Stored records:
----

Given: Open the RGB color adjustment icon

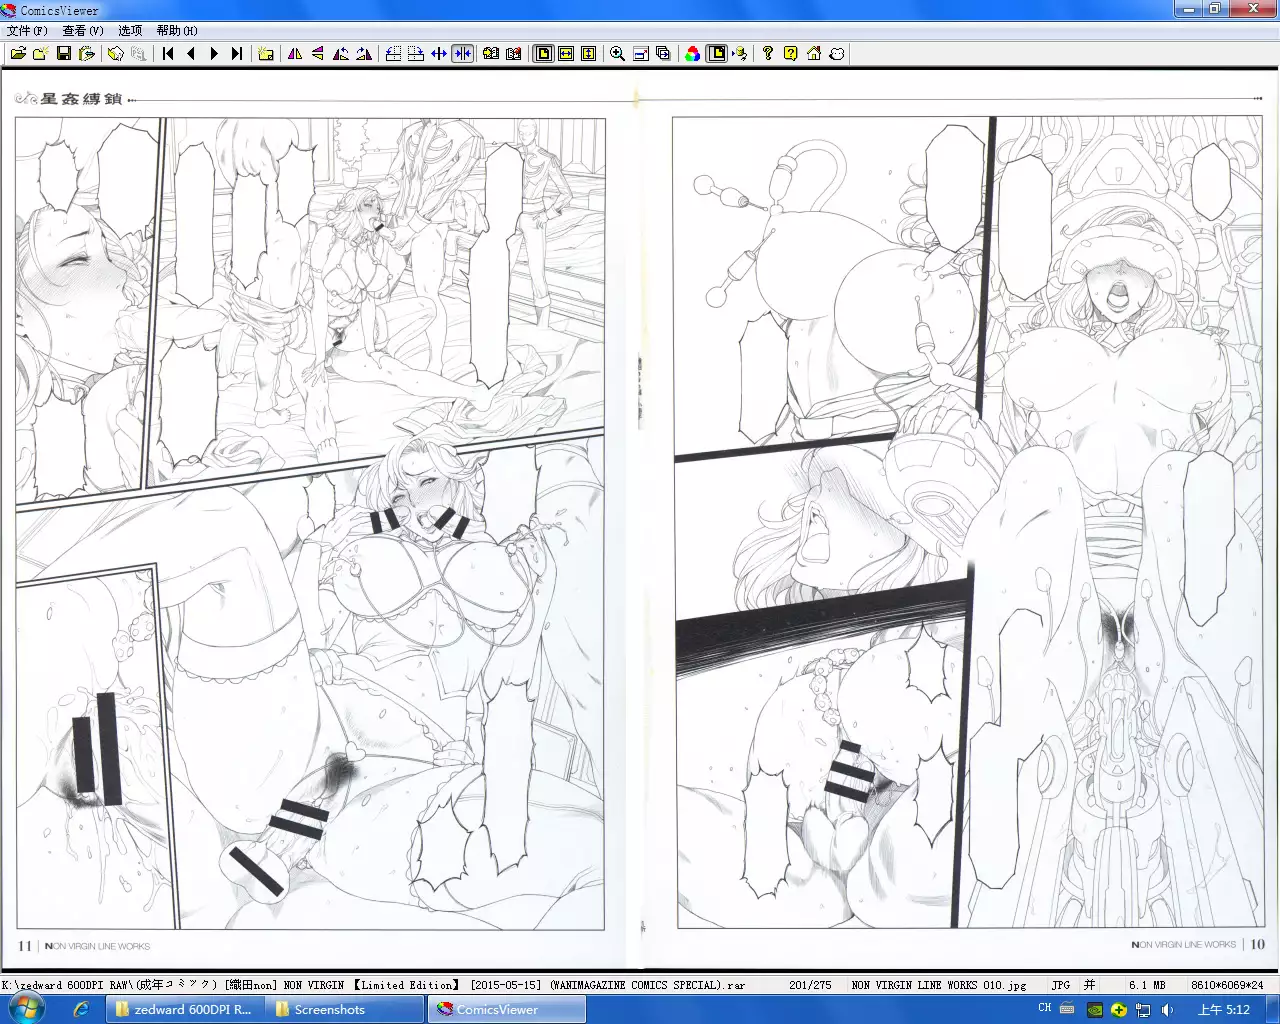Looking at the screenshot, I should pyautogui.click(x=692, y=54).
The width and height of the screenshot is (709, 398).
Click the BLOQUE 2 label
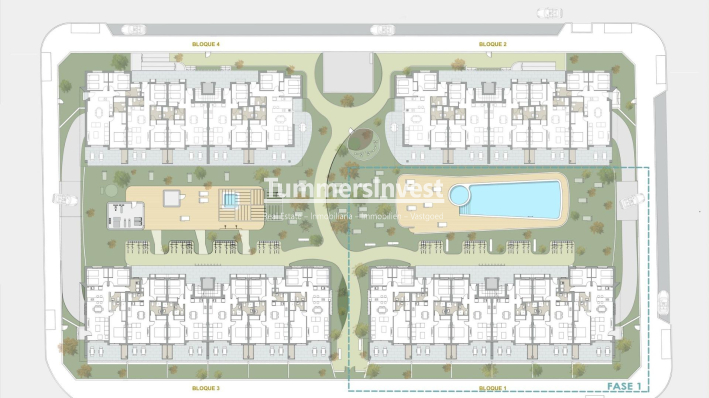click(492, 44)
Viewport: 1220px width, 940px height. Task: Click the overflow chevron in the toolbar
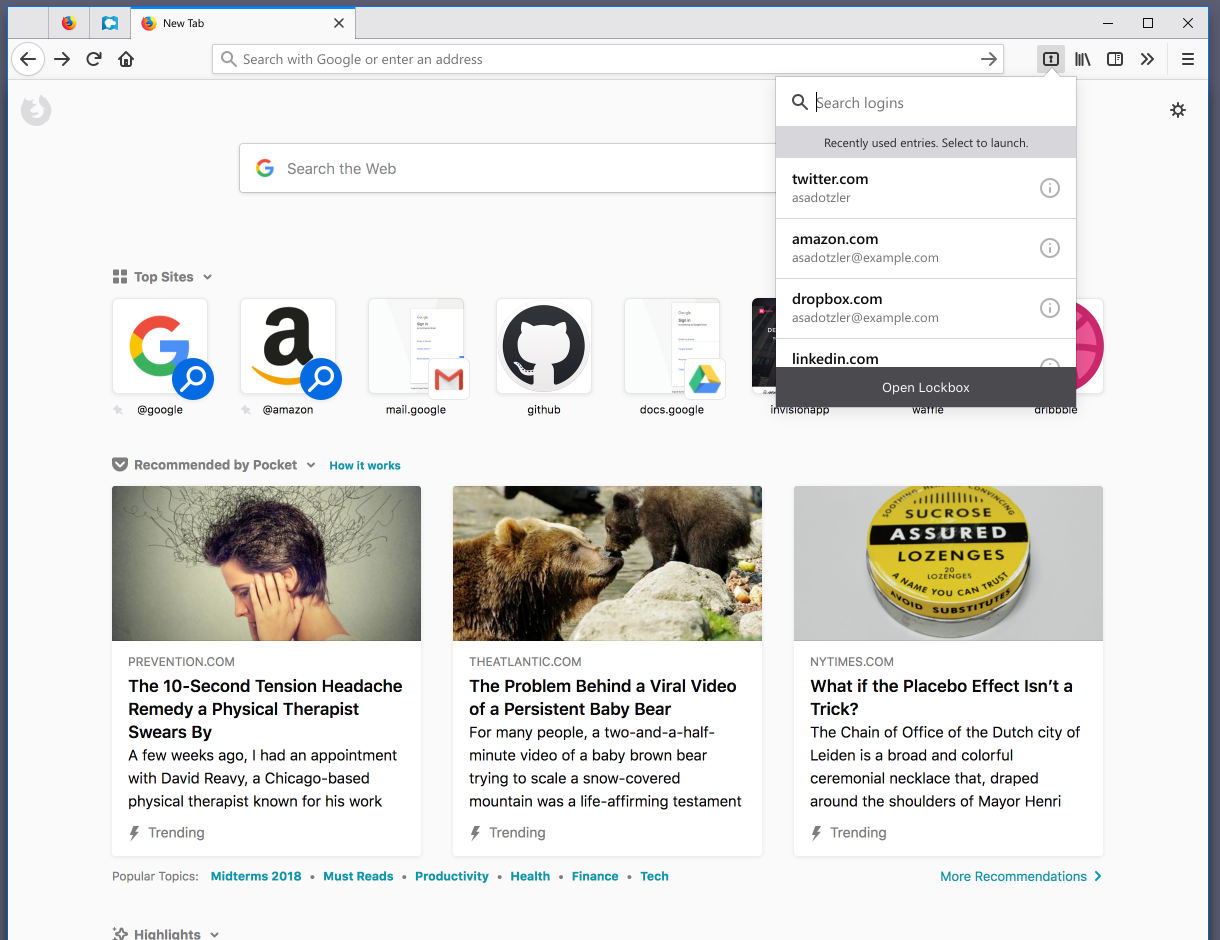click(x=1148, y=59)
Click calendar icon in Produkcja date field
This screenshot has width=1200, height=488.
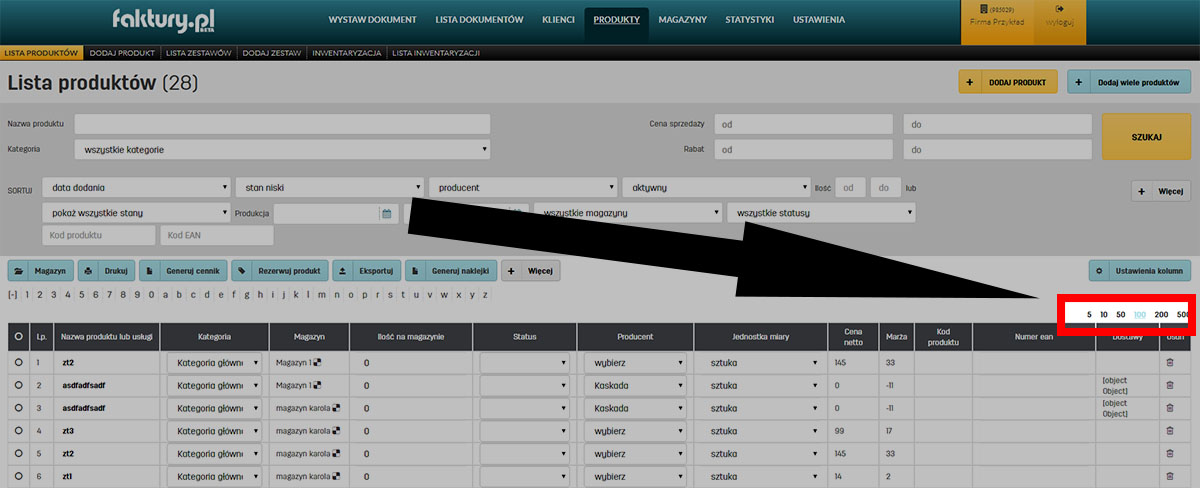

----

TASK DESCRIPTION
Take the records above and transcribe them exactly, dropping every picture.

WRITTEN SOLUTION
Given: Open the RGB color adjustment icon

Looking at the screenshot, I should pyautogui.click(x=692, y=54).
The width and height of the screenshot is (709, 398).
Click the BLOQUE 2 label
click(492, 44)
Viewport: 1220px width, 940px height. Task: Click the overflow chevron in the toolbar
click(x=1148, y=59)
Click calendar icon in Produkcja date field
This screenshot has width=1200, height=488.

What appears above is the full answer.